Au moment où Martyrs se rêve en coup de tonnerre pour le cinéma d’horreur made in France, Alexandre Aja sort discrètement son second film américain après l’excellent remake de La Colline a des yeux. Aja est l’exception absolue de cet état des lieux. Il nous permet de mesurer,d’abord, combien il ne fait pas bon épanouir sa mise en scène à l’ombre de nos clochers : l’incroyable cap franchi par le cinéaste entre son premier film (Haute tension, réalisé chez Besson) et son second (La Colline a des yeux, sous les auspices de Wes Craven) le prouve : les bras-de-fer qui ont poussé Aja à faire plier Craven lors du tournage n’ont fait que booster ses intuitions de mise en scène.
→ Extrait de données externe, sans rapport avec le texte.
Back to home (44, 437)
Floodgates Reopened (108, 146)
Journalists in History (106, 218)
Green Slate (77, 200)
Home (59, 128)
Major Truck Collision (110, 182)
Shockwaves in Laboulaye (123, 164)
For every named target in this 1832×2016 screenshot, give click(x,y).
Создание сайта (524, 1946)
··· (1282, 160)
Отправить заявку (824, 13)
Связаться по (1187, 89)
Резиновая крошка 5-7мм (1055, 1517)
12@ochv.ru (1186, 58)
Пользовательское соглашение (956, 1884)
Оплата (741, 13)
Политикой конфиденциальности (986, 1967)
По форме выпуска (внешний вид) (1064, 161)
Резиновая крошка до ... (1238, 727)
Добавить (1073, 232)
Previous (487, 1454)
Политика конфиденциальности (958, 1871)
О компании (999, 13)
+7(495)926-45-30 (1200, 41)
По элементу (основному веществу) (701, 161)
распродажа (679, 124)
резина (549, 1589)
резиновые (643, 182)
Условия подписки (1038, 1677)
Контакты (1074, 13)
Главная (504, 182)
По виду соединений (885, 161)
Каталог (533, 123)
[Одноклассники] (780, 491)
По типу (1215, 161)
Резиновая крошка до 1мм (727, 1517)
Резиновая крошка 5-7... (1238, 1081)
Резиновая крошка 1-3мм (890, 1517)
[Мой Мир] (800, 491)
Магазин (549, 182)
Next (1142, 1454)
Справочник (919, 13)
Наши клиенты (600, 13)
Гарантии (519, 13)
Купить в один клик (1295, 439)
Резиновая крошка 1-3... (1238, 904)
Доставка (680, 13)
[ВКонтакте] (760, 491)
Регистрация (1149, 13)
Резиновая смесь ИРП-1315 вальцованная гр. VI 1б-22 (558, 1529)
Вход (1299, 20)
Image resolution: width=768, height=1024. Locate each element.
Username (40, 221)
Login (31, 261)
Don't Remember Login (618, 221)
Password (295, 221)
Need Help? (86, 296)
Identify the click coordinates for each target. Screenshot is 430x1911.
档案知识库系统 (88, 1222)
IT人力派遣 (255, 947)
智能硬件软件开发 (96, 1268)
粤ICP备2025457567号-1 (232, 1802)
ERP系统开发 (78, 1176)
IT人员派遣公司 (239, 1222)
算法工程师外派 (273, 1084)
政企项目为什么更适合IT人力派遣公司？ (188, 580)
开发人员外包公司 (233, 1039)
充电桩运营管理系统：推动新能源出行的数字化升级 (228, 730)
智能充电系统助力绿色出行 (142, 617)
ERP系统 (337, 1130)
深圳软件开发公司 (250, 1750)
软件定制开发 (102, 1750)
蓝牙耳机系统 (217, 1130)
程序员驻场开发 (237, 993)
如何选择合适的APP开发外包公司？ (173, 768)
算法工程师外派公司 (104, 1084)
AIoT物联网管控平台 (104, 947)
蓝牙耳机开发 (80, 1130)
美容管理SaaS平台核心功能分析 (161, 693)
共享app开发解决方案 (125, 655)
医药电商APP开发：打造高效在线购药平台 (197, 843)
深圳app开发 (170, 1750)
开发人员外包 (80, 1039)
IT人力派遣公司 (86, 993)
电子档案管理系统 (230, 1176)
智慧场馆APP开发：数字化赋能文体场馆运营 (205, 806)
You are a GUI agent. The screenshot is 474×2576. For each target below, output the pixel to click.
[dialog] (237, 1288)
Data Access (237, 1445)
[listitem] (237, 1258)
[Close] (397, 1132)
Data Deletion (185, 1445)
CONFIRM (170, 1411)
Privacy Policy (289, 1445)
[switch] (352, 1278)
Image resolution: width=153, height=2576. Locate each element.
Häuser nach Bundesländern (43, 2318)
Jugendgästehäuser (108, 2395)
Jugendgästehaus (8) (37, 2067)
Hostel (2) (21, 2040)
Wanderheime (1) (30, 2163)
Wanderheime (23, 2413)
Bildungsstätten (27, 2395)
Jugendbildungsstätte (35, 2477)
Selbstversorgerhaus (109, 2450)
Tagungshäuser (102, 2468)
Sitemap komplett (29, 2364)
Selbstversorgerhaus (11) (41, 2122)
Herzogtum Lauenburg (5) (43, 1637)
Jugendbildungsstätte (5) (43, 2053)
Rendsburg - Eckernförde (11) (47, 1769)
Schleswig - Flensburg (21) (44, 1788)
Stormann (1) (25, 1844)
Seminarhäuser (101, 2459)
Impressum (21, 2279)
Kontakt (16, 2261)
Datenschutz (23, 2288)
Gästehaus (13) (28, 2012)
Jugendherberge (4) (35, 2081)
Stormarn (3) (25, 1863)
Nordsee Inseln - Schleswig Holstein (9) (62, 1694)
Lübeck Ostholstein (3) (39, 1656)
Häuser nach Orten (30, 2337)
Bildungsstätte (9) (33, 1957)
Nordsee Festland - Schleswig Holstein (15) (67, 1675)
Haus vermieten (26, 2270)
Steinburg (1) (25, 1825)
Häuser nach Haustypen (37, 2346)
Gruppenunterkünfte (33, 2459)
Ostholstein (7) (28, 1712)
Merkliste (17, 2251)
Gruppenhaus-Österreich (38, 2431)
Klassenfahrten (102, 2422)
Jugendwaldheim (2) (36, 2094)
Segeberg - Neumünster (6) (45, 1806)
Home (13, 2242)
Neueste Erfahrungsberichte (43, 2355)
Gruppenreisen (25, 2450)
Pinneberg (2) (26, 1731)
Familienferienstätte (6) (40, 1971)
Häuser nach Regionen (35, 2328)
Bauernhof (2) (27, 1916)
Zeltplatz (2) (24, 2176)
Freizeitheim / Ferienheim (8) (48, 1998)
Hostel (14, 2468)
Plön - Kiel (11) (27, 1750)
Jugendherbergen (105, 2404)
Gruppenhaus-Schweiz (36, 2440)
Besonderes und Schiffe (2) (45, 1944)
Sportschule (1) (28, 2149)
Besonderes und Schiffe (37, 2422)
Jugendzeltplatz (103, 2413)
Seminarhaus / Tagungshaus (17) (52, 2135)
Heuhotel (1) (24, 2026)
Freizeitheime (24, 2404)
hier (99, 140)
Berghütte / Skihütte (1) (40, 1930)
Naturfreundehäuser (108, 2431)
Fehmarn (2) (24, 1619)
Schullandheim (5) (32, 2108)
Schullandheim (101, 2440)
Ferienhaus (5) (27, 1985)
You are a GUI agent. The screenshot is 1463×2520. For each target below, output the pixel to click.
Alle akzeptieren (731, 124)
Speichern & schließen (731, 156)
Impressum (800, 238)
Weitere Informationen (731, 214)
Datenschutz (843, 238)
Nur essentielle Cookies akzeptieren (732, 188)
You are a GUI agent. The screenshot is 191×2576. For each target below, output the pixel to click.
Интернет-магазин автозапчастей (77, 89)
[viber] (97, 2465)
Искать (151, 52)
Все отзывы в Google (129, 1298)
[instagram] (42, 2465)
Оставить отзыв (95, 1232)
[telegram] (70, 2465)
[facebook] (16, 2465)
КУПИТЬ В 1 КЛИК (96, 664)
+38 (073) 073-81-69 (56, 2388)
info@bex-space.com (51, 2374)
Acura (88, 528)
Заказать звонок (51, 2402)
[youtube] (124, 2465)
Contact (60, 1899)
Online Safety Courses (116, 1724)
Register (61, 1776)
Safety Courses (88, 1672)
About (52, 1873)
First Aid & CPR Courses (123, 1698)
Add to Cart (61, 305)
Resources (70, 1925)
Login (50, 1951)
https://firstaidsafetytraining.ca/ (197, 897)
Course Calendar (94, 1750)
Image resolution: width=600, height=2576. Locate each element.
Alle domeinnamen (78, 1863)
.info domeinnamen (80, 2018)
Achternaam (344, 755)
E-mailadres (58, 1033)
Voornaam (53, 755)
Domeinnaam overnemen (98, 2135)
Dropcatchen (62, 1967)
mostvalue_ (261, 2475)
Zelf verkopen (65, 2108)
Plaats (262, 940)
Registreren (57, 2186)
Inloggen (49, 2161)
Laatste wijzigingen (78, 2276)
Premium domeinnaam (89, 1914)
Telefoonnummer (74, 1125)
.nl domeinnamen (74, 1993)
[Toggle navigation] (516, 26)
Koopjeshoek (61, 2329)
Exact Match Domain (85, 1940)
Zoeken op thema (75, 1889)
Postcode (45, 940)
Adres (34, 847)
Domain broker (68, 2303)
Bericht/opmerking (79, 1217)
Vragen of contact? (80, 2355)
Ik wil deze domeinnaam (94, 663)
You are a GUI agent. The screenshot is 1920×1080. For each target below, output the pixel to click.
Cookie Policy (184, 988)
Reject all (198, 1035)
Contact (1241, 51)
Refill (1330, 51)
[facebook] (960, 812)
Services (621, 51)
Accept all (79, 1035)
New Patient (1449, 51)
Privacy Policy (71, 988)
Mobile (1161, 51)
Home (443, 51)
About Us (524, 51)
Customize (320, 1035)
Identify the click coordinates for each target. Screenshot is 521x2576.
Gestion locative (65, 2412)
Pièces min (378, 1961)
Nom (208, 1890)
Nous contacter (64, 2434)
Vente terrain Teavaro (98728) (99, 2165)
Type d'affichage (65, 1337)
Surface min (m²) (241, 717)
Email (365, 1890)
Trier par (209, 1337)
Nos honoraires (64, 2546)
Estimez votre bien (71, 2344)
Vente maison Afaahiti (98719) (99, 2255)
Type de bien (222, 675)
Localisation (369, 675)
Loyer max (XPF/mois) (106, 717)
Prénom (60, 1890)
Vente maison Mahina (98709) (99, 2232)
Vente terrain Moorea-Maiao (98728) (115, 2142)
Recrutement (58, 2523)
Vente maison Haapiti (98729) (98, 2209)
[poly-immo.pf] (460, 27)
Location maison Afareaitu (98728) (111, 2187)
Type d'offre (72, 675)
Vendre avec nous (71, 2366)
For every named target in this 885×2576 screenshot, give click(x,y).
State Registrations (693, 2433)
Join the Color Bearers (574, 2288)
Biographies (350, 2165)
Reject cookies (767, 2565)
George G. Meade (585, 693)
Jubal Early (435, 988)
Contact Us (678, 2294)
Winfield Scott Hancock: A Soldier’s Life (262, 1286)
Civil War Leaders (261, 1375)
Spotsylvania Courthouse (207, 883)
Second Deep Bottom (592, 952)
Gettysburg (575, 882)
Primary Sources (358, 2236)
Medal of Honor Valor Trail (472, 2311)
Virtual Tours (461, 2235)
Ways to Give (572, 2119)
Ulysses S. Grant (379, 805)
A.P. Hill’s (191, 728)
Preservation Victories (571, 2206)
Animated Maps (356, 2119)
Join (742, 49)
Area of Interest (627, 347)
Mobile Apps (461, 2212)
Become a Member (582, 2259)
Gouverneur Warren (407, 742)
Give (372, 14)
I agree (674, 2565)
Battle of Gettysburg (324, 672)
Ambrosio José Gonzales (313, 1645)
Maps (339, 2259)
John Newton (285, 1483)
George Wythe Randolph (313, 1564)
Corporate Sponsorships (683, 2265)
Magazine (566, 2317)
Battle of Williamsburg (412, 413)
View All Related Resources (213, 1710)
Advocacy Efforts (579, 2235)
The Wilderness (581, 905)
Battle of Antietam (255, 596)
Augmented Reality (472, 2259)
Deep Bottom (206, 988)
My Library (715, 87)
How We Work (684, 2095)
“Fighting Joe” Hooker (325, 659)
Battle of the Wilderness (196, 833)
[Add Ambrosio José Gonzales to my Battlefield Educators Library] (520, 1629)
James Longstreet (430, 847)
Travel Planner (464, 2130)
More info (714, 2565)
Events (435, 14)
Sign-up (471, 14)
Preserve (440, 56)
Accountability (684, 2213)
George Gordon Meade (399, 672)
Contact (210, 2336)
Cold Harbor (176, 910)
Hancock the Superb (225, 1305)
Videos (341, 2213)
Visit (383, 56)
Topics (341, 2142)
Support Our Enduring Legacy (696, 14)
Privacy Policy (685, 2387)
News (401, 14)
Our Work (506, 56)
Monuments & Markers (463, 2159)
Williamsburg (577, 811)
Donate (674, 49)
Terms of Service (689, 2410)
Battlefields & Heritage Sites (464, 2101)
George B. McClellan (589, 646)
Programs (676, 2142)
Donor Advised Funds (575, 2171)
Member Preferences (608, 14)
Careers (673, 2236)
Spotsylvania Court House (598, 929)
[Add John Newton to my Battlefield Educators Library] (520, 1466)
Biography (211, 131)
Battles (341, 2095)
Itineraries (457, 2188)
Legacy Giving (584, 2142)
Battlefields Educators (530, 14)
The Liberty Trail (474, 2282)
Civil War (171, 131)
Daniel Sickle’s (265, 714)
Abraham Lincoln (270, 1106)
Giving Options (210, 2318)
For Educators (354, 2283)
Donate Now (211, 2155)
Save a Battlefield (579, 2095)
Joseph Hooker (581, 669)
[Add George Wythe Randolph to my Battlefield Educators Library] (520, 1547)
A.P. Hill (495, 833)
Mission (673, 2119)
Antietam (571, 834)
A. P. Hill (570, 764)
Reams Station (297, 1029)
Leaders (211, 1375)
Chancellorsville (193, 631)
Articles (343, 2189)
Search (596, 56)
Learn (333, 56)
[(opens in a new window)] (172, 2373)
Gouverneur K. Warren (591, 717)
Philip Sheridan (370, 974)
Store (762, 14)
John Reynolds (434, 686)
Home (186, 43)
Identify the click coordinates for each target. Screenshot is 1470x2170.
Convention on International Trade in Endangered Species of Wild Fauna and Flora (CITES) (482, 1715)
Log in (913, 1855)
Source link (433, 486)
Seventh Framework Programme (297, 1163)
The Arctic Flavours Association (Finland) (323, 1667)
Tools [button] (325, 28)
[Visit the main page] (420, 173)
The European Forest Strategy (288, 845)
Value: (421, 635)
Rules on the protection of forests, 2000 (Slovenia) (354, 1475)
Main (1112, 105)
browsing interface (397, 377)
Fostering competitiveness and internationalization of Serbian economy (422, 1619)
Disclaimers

Au contraire, le fumisme allié à au formatage idéologique du circuit Besson phagocytaient irrémédiablement Haute tension et son twist inouï. Le drame de la production est bien le mal le plus profond du cinéma de genre français.
Après, c’est sûr, il y a le talent. Tous les cinéastes propulsés ces dernières années dans l’enfer de la série B hollywoodienne n’ont évidemment pas eu la même réussite qu’Aja. Siri (Otage), la paire Moreau / Palud (The Eye), voire Richet (le très mineur remake d’Assaut) ou Kassovitz (le minuscule Gothika), n’ont obtenu qu’un retour fissa en charter direction Roissy. Voilà peut être pourquoi Mirrors prend bien malgré lui une telle importance symbolique à nos yeux. Tenter de confirmer est un luxe que seul Aja a pu se payer à ce jour : les attentes n’en sont que plus disproportionnées. C’est assez injuste tant le film, par son entêtement à bien faire, ne prétend à aucun instant au chef-d’oeuvre. Remake très lointain d’un obscur film coréen (au contraire du travail de mimétisme prodigieux de La Colline), Mirrorsdécrit la plongée dans la folie d’un père alcoolique fraîchement séparé (Kiefer Sutherland en mode 24 heures chrono) qui découvre, lors de ses gardes de nuit, le passé apocalyptique d’un vieil hôtel de Manhattan. Le pitch horrifique repose sur une idée géniale (des miroirs saturés de cauchemars menacent de jeter des malédictions démentes à la face de ceux qui s’y contemplent) dont Aja ne fait pas grand-chose. Mais l’essentiel, au fond, est ailleurs : Aja n’a jamais été un esthète de la peur, il reste à des années lumières des maîtres du genre et vaut simplement comme artisan prometteur (il n’a pas 30 ans), capable d’instaurer un rythme, un ton, une atmosphère qui ne relâchent que rarement leurs effets sur le spectateur. C’est sur ce terrain, au fond, que Mirrors ré-ouvre les perspectives de La Colline a des yeux, dans lequel le cinéaste échouait à améliorer l’original (son grand défi naïf) pour en retrouver l’exacte pulsation, se tapir dans ses moindres replis, en épouser le moindre froissement de plans. Mirrors est à ce titre beaucoup plus personnel, et s’il rate certains coups décisifs (les scènes de miroir, vraiment pataudes), gagne sur un autre terrain : celui de la modestie à emballer un objet parfaitement fini.
On ne demande finalement rien d’autre que ce plaisir simple à revenir aux bases de la série B (mettre tout dans la bataille en sachant bien où on va), un rapport frontal, lucide et vivifiant au genre. Les fautes de goût, les tressautements de l’intrigue sont ainsi rattrapés en permanence par un admirable mouvement d’ensemble : un film tirant de son atmosphère paranoïaque le fluide d’une fuite ininterrompue en avant. Alors l’impact visuel souvent très impressionnant des plans d’Aja (qui en fait un peu une sorte de petit frère de Rob Zombie – The Devil’s rejects, Halloween), la belle idée de jouer en permanence le numérique un peu cheap contre le retour au premier plan des vieux SFX eighties, tout porte le sceau d’une signature et d’un élan parfaitement circonscrits et adaptés aux moyens mis en jeu. Modeste et généreux, élégant dans son geste et plein d’une énergie rafraîchissante, Mirrors rayonne par son exemplaire simplicité : une manière de dresser humblement son petit campement au milieu du désert.